Palestinian Firebrand Won't Seek Presidency From Israeli Prison

By John Ward Anderson
Washington Post Foreign Service
Saturday, November 27, 2004; Page A26

JERUSALEM, Nov. 26 -- Marwan Barghouti, a popular Palestinian leader serving five life sentences in an Israeli prison, decided Friday not to run for president of the Palestinian Authority in elections in January, associates said.

Barghouti, 45, a shrewd politician and firebrand orator, had threatened to run for president from his jail cell, and many Palestinian analysts said they thought he could win the Jan. 9 election to fill the post vacated by the Nov. 11 death of Yasser Arafat.

But Barghouti, who was the clear favorite of younger members of Arafat's Fatah movement, bowed to intense pressure not to risk splitting the movement by challenging its official nominee, former prime minister Mahmoud Abbas, 69, who was favored by Fatah's old guard.

The decision averted a generational clash within Fatah and a potential public relations nightmare for Israel.

Barghouti's decision not to run was apparently influenced by an agreement that Fatah will hold a party convention this summer for the first time in 15 years to choose new leaders -- a move that almost certainly would put allies of Barghouti in key positions. The party conference was scheduled for Aug. 4, Arafat's birthday, according to the Associated Press.

Barghouti, in a letter read to reporters by his close confidant, Palestinian Minister of State Qadura Fares, said he "welcomed" the convention and urged Palestinians to preserve the memory of Arafat and the unity of Fatah by voting for Abbas. Fares read the letter Friday night in the West Bank city of Ramallah after spending four hours with Barghouti at his prison in the southern Israeli town of Beersheba.

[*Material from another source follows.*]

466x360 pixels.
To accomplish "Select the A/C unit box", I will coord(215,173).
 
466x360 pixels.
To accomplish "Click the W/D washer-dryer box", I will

Barghouti, the former head of Fatah in the West Bank and a member of the Palestinian parliament, was convicted this year by an Israeli court of killing five people and belonging to a terrorist organization. He denied the charges but did not participate in his defense, saying the trial was a political show.

He has approved of attacks against Israeli soldiers and Jewish settlers in the West Bank and Gaza Strip. Abbas has condemned the use of violence, saying the militarization of the Palestinian uprising against Israel's continuing occupation of the West Bank and Gaza Strip was a mistake.

Abbas, the current head of the Palestine Liberation Organization, was selected to be the Fatah nominee at a closed-door meeting Monday of the movement's Central Committee, a group of 15 men, led by Abbas, who were elected to their posts 15 years ago. Their decision was finalized Thursday night in a meeting -- also closed -- of Fatah's 129-member Revolutionary Council.

The process by which Abbas was chosen was a key complaint of Barghouti and his backers in Fatah, who include many activists who have grown up in the West Bank and Gaza Strip. They complained that the selection process was controlled by Arafat's old guard -- the group that followed the former leader abroad during his years in exile and returned to Gaza and the West Bank with him in 1994.

The al-Aqsa Martyrs Brigades, a Fatah branch that has conducted a suicide bombing campaign against Israel, also favored Barghouti, one of the group's founders. Barghouti, in the letter read by Fares, praised the members of al-Aqsa, calling them "heroes" and vowing to "continue the intifada and the resistance until we reach our independence."

Some younger members of Fatah have also demanded the resignation of Prime Minister Ahmed Qureia and his cabinet after the election, so that younger, reform-minded leaders can run the government. Qureia has promised elections this summer for the Palestinian parliament, which was elected in 1996.